▸ **Objective**:
In the material below, swap every instance of "At what coordinates should I click to accomplish" for "Which point should I click to accomplish", leaving all other text as it is.

[Material for finding displayed items]
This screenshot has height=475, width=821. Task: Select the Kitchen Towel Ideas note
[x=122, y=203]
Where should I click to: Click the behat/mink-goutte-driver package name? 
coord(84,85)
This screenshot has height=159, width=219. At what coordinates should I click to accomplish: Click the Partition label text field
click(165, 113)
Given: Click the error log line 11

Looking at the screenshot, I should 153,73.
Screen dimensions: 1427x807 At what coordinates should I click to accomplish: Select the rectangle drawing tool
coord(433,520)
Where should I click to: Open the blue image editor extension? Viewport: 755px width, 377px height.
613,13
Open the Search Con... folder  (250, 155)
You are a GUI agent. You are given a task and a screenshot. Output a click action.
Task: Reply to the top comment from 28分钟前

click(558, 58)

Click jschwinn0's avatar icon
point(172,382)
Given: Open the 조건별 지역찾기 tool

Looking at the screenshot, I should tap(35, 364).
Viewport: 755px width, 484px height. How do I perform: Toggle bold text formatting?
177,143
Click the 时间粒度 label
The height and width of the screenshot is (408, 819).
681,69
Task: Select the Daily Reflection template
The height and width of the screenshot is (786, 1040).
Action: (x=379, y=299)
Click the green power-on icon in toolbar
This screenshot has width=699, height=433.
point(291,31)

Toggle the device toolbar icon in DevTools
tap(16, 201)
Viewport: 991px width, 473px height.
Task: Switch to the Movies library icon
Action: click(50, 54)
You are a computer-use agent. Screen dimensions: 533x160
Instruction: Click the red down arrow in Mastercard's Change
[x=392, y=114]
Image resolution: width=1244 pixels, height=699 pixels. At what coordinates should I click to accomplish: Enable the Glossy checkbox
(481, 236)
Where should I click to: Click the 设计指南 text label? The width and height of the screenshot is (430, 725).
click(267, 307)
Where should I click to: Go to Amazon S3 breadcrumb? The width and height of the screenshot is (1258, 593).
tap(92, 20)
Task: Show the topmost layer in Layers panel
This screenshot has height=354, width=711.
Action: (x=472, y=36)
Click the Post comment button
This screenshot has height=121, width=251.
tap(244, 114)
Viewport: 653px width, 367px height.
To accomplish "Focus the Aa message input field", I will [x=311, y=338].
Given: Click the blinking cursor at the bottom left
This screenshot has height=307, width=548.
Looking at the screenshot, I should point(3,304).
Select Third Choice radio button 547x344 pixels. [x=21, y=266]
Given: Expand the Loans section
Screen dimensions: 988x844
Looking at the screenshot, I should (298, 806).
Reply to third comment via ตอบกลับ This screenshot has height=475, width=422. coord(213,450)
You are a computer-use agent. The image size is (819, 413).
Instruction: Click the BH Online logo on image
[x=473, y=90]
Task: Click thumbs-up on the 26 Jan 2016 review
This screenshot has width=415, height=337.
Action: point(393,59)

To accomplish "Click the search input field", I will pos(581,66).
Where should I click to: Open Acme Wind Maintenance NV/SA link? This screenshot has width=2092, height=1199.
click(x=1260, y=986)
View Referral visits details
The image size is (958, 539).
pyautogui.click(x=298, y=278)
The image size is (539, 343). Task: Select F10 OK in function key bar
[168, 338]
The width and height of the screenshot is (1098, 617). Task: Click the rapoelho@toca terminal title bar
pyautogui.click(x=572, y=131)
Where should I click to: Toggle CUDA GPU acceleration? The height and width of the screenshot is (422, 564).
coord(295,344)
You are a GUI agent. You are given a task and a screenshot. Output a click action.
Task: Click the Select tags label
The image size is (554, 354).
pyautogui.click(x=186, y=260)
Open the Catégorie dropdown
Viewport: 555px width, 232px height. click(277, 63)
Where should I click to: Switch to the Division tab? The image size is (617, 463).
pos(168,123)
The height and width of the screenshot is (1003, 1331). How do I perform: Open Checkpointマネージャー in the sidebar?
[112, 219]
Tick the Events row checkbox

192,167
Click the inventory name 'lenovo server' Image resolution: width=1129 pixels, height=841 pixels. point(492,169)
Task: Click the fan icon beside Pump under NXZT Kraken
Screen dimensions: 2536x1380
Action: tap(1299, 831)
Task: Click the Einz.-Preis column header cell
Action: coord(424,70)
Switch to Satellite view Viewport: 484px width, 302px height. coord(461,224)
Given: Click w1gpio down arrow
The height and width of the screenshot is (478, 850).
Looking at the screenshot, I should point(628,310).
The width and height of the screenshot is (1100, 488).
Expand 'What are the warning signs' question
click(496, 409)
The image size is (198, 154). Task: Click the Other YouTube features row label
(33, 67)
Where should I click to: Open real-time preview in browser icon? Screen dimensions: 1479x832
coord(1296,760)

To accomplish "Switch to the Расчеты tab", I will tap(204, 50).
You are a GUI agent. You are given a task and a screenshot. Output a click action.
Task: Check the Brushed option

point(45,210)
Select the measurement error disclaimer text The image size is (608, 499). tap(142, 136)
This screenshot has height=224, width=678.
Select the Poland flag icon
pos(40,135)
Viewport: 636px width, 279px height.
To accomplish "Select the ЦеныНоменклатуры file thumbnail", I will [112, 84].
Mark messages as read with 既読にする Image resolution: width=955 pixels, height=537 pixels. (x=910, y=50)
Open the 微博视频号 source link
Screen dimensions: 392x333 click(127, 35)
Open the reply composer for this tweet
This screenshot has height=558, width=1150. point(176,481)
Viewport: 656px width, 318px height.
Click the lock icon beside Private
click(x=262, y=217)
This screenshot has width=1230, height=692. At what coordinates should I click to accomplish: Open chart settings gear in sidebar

▸ **Written answer**:
This screenshot has height=475, width=821. Task: Select the Kitchen Towel Ideas note
[x=122, y=203]
Where should I click to: Click the behat/mink-goutte-driver package name? 
coord(84,85)
This screenshot has height=159, width=219. Which point should I click to accomplish: Click the Partition label text field
click(165, 113)
Given: Click the error log line 11

Looking at the screenshot, I should 153,73.
Screen dimensions: 1427x807 Which point should I click to accomplish: Select the rectangle drawing tool
coord(433,520)
Where should I click to: Open the blue image editor extension? Viewport: 755px width, 377px height.
613,13
Open the Search Con... folder  (250, 155)
You are a GUI agent. You are given a task and a screenshot. Output a click action.
Task: Reply to the top comment from 28分钟前

click(558, 58)

Click jschwinn0's avatar icon
point(172,382)
Given: Open the 조건별 지역찾기 tool

Looking at the screenshot, I should tap(35, 364).
Viewport: 755px width, 484px height. How do I perform: Toggle bold text formatting?
177,143
Click the 时间粒度 label
The height and width of the screenshot is (408, 819).
681,69
Task: Select the Daily Reflection template
The height and width of the screenshot is (786, 1040).
Action: (x=379, y=299)
Click the green power-on icon in toolbar
This screenshot has width=699, height=433.
point(291,31)

Toggle the device toolbar icon in DevTools
tap(16, 201)
Viewport: 991px width, 473px height.
Task: Switch to the Movies library icon
Action: click(50, 54)
You are a computer-use agent. Screen dimensions: 533x160
Instruction: Click the red down arrow in Mastercard's Change
[x=392, y=114]
Image resolution: width=1244 pixels, height=699 pixels. Which point should I click to accomplish: Enable the Glossy checkbox
(481, 236)
Where should I click to: Click the 设计指南 text label? The width and height of the screenshot is (430, 725).
click(267, 307)
Where should I click to: Go to Amazon S3 breadcrumb? The width and height of the screenshot is (1258, 593).
tap(92, 20)
Task: Show the topmost layer in Layers panel
This screenshot has height=354, width=711.
Action: (x=472, y=36)
Click the Post comment button
This screenshot has height=121, width=251.
tap(244, 114)
Viewport: 653px width, 367px height.
To accomplish "Focus the Aa message input field", I will [x=311, y=338].
Given: Click the blinking cursor at the bottom left
This screenshot has height=307, width=548.
Looking at the screenshot, I should point(3,304).
Select Third Choice radio button 547x344 pixels. [x=21, y=266]
Given: Expand the Loans section
Screen dimensions: 988x844
Looking at the screenshot, I should (298, 806).
Reply to third comment via ตอบกลับ This screenshot has height=475, width=422. coord(213,450)
You are a computer-use agent. The image size is (819, 413).
Instruction: Click the BH Online logo on image
[x=473, y=90]
Task: Click thumbs-up on the 26 Jan 2016 review
This screenshot has width=415, height=337.
Action: point(393,59)

To accomplish "Click the search input field", I will pos(581,66).
Where should I click to: Open Acme Wind Maintenance NV/SA link? This screenshot has width=2092, height=1199.
click(x=1260, y=986)
View Referral visits details
The image size is (958, 539).
pyautogui.click(x=298, y=278)
The image size is (539, 343). Task: Select F10 OK in function key bar
[168, 338]
The width and height of the screenshot is (1098, 617). Task: Click the rapoelho@toca terminal title bar
pyautogui.click(x=572, y=131)
Where should I click to: Toggle CUDA GPU acceleration? The height and width of the screenshot is (422, 564).
coord(295,344)
You are a GUI agent. You are given a task and a screenshot. Output a click action.
Task: Click the Select tags label
The image size is (554, 354).
pyautogui.click(x=186, y=260)
Open the Catégorie dropdown
Viewport: 555px width, 232px height. click(277, 63)
Where should I click to: Switch to the Division tab? The image size is (617, 463).
pos(168,123)
The height and width of the screenshot is (1003, 1331). How do I perform: Open Checkpointマネージャー in the sidebar?
[112, 219]
Tick the Events row checkbox

192,167
Click the inventory name 'lenovo server' Image resolution: width=1129 pixels, height=841 pixels. point(492,169)
Task: Click the fan icon beside Pump under NXZT Kraken
Screen dimensions: 2536x1380
Action: tap(1299, 831)
Task: Click the Einz.-Preis column header cell
Action: coord(424,70)
Switch to Satellite view Viewport: 484px width, 302px height. coord(461,224)
Given: Click w1gpio down arrow
The height and width of the screenshot is (478, 850).
Looking at the screenshot, I should point(628,310).
The width and height of the screenshot is (1100, 488).
Expand 'What are the warning signs' question
click(496, 409)
The image size is (198, 154). Task: Click the Other YouTube features row label
(33, 67)
Where should I click to: Open real-time preview in browser icon? Screen dimensions: 1479x832
coord(1296,760)

To accomplish "Switch to the Расчеты tab", I will tap(204, 50).
You are a GUI agent. You are given a task and a screenshot. Output a click action.
Task: Check the Brushed option

point(45,210)
Select the measurement error disclaimer text The image size is (608, 499). tap(142, 136)
This screenshot has height=224, width=678.
Select the Poland flag icon
pos(40,135)
Viewport: 636px width, 279px height.
To accomplish "Select the ЦеныНоменклатуры file thumbnail", I will [112, 84].
Mark messages as read with 既読にする Image resolution: width=955 pixels, height=537 pixels. (x=910, y=50)
Open the 微博视频号 source link
Screen dimensions: 392x333 click(127, 35)
Open the reply composer for this tweet
This screenshot has height=558, width=1150. point(176,481)
Viewport: 656px width, 318px height.
Click the lock icon beside Private
click(x=262, y=217)
This screenshot has width=1230, height=692. Which point should I click to accomplish: Open chart settings gear in sidebar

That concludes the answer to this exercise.